---------- Extrait fourni ----------

Après l'intervention du rapporteur, nous vous donnerons la parole, puis nous aurons un temps d'échanges avec mes collègues.
Monsieur le président, madame la présidente, mes chers collègues, il nous paraissait très important de commencer ces travaux en auditionnant Mme Ronzeau pour aller au-delà du ressenti ou des témoignages que nous avons pu entendre, et dont notre président a évoqué la force. Ils atteignent le nombre de 389 pour une enquête lancée il y a 48 heures à peine, ce qui montre que le travail que nous menons à travers cette mission d'information est particulièrement d'actualité. Je vais commencer en vous posant quelques questions.
Le 28 janvier dernier, vous avez présenté les résultats de l'enquête sur les conditions de vie des étudiants que vous avez effectuée en 2020. La dernière édition de cette enquête remontait à 2016. Quatre ans après, sur la base d'un questionnaire recueillant 60 000 réponses, vous avez tiré certaines observations. Vous avez concomitamment rendu publics les constats d'une enquête complémentaire portant spécifiquement sur la vie étudiante pendant le premier confinement, réalisée en juillet 2020, et qui vient compléter et approfondir certaines réponses de l'enquête générale. Cette enquête complémentaire a été effectuée à partir des réponses des 6 000 étudiants ayant accepté d'être à nouveau contactés.

---------- Ensemble d'enregistrements ----------

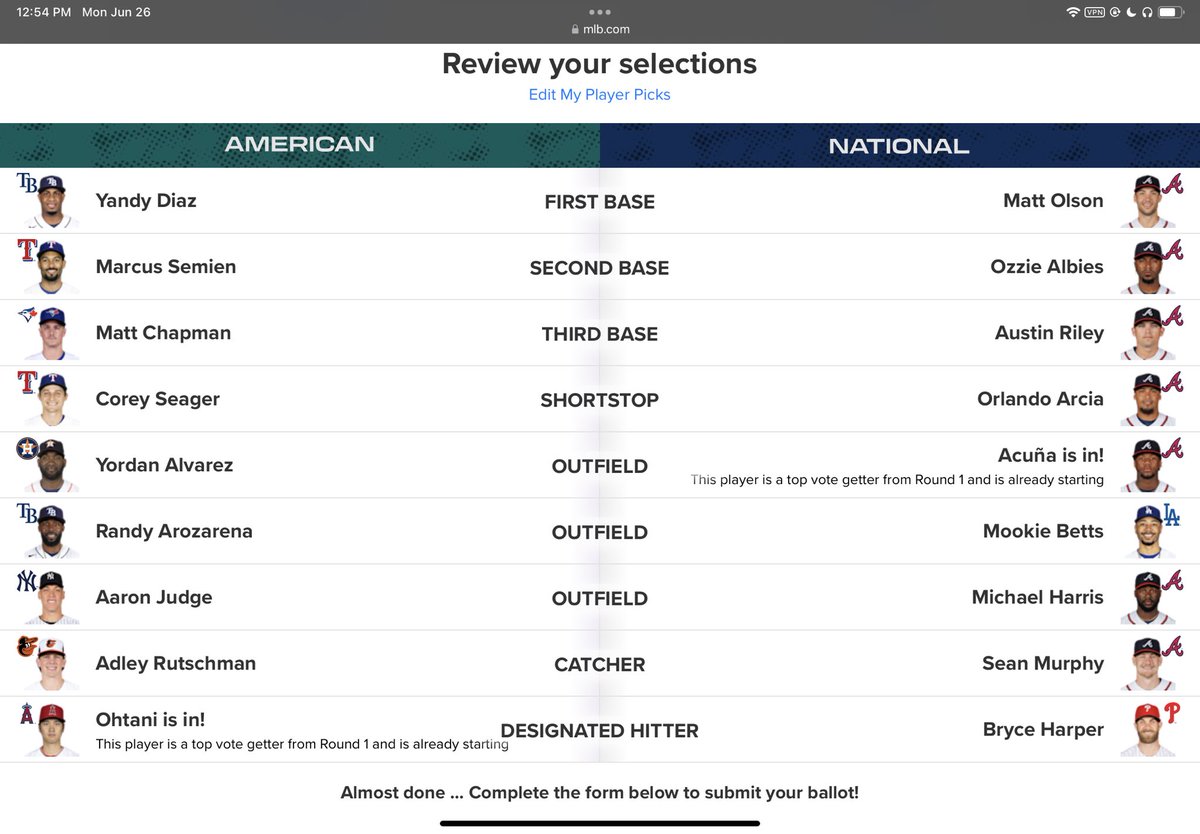
Task: Open the Edit My Player Picks link
Action: click(x=599, y=95)
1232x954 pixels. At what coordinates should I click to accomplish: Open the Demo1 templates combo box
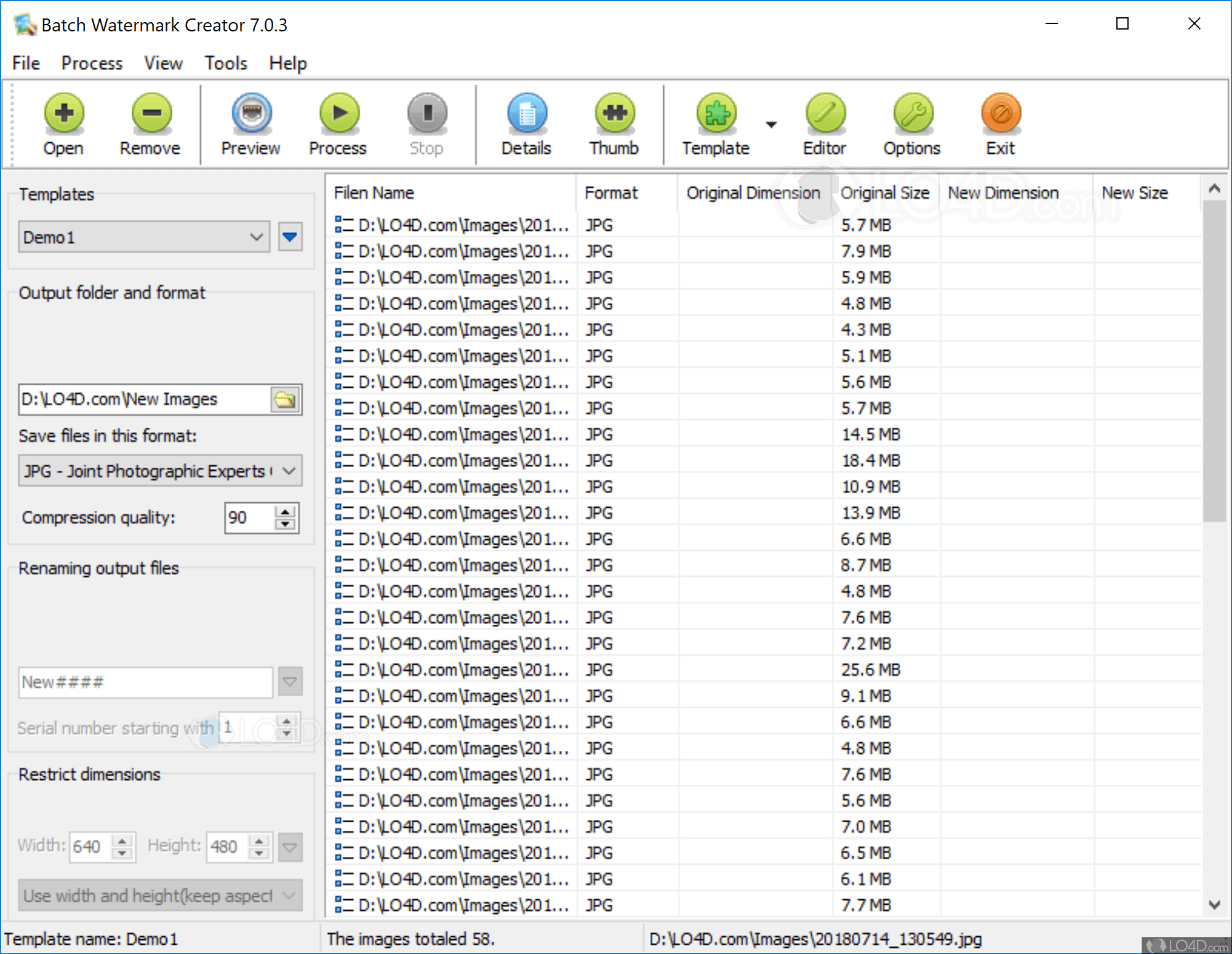coord(143,237)
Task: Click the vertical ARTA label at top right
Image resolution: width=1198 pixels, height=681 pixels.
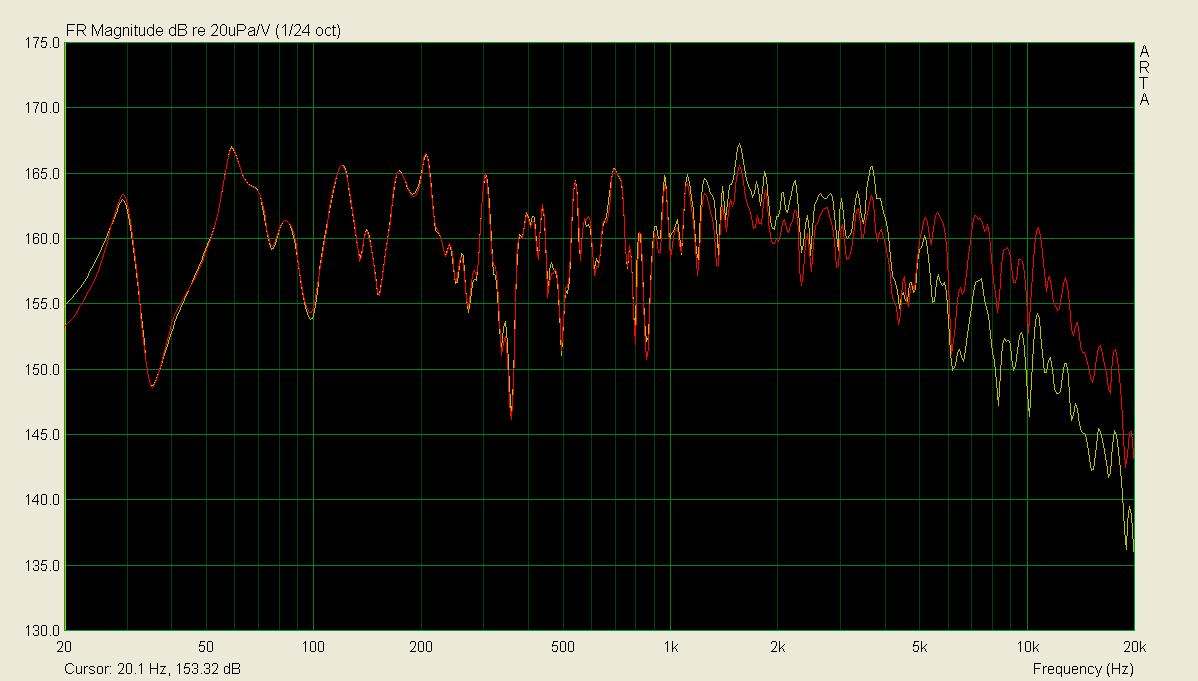Action: (x=1144, y=75)
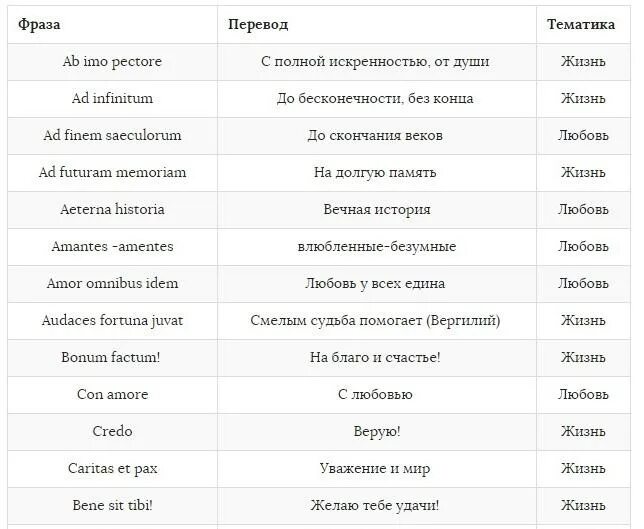Click the Amantes -amentes phrase
Screen dimensions: 644x529
112,246
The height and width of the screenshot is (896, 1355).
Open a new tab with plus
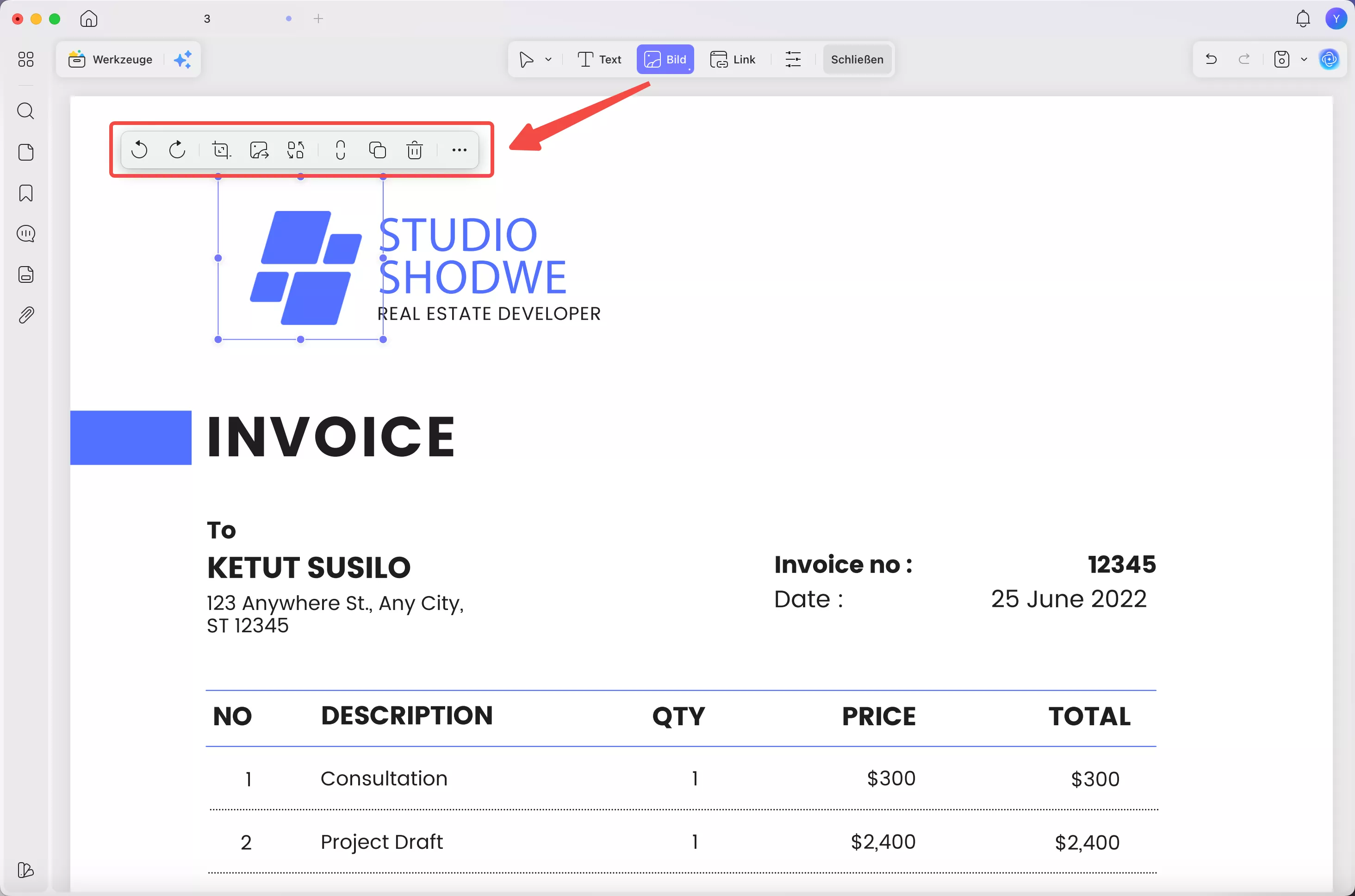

----------

→ **Consignes de travail**
a - Dans l'extrait d'audition sur la vie étudiante, combien de réponses le questionnaire de l'enquête menée en 2020 a-t-il recueillies ?
b - Reprenez l'extrait d'audition sur la vie étudiante à partir de sa dernière phrase et poursuivez-le.

→ **Réponses dans l'ordre**
a - 60 000 réponses.

b -
Comme l'a dit M. le président, nous essayons d'analyser la situation entraînée par la crise sanitaire, mais aussi les facteurs plus structurels qui la précédaient et lui succéderont peut-être si rien n'est fait. Mes questions iront dans ce sens.
Par rapport à l'édition de 2016, les résultats de l'enquête générale 2020 - hors prise en compte de l'enquête complémentaire portant sur la période de confinement - font état d'une certaine amélioration, s'agissant de la plupart des critères évalués (satisfaction dans les études, perspectives d'insertion, budget, logement, santé) : pourriez-vous présenter ces résultats et avancer des éléments d'explication à cette tendance ?
Deuxième question : la période de confinement a remis en cause les résultats de l'enquête générale, principalement sur quatre points, qui reviennent régulièrement dans les témoignages que nous avons reçus : les conditions d'études, la situation économique, le logement et l'état de santé - y compris psychologique. Pour chacune de ces thématiques, dans quelle proportion le confinement a-t-il infléchi, inversé ou amplifié les constats initialement dressés ?
Troisième question : observez-vous des différences entre les étudiants selon les types d'établissements fréquentés (université, classe préparatoire, grande école...) ou les filières de formation suivies (médecine, Institut national supérieur du professorat et de l'éducation [Inspé], sciences humaines et sociales...) ? Selon le sexe (homme/femme), la nationalité (étudiants français/étudiants internationaux) ou la situation sociale (étudiants boursiers/étudiants non boursiers) ?
Par ailleurs, au-delà des effets immédiats de la crise sanitaire, identifiez-vous des conséquences plus structurelles sur la vie étudiante ?
Par rapport à la situation actuelle, quels leviers d'action à destination des pouvoirs publics préconisez-vous à court et moyen termes pour répondre à la situation des étudiants ?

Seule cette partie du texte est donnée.